■ Given information ■
* * * *

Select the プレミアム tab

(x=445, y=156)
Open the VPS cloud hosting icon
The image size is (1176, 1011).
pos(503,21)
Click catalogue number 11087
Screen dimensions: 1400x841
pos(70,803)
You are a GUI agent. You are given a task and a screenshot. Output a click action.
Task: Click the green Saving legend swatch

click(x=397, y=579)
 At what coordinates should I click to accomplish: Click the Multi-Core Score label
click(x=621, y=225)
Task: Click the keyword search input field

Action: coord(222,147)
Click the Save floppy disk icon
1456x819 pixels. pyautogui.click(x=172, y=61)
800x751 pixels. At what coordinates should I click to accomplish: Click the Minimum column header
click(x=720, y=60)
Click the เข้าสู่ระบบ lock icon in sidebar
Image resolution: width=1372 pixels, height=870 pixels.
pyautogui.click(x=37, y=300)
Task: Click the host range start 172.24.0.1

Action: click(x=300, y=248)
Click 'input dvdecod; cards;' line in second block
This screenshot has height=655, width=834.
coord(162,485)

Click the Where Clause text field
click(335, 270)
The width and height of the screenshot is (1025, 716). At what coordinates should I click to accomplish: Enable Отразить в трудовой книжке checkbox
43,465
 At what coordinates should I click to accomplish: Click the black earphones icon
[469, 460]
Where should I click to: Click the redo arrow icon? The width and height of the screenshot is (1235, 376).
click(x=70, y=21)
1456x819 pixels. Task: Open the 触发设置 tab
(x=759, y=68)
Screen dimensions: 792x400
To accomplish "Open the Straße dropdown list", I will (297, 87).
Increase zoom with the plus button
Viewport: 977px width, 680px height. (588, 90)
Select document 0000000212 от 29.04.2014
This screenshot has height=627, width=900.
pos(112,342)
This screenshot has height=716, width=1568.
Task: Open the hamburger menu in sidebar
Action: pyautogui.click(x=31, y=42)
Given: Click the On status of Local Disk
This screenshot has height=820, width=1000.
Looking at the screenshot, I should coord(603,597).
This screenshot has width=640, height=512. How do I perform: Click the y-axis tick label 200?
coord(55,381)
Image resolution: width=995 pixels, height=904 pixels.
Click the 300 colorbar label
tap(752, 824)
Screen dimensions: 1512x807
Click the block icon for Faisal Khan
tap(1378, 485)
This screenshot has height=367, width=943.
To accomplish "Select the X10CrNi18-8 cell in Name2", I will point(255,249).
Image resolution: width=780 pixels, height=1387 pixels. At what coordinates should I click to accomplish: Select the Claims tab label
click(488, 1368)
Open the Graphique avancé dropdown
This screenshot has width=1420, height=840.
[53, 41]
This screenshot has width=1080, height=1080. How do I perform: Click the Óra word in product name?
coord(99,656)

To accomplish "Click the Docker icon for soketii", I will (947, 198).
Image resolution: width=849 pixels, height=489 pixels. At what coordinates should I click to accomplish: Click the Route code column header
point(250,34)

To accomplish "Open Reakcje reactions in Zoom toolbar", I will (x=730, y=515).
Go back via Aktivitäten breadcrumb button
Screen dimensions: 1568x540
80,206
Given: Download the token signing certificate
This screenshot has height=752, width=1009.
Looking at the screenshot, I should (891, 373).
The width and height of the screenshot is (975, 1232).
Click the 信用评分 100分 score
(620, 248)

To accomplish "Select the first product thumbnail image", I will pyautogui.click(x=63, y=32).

* * * *

■ Short task ■
Write out the records starting at the very first line and ending at the line that contains "click(x=720, y=60)". Include both of these lines.

■ Exercise response ■
Select the プレミアム tab

(x=445, y=156)
Open the VPS cloud hosting icon
The image size is (1176, 1011).
pos(503,21)
Click catalogue number 11087
Screen dimensions: 1400x841
pos(70,803)
You are a GUI agent. You are given a task and a screenshot. Output a click action.
Task: Click the green Saving legend swatch

click(x=397, y=579)
 At what coordinates should I click to accomplish: Click the Multi-Core Score label
click(x=621, y=225)
Task: Click the keyword search input field

Action: coord(222,147)
Click the Save floppy disk icon
1456x819 pixels. pyautogui.click(x=172, y=61)
800x751 pixels. At what coordinates should I click to accomplish: Click the Minimum column header
click(x=720, y=60)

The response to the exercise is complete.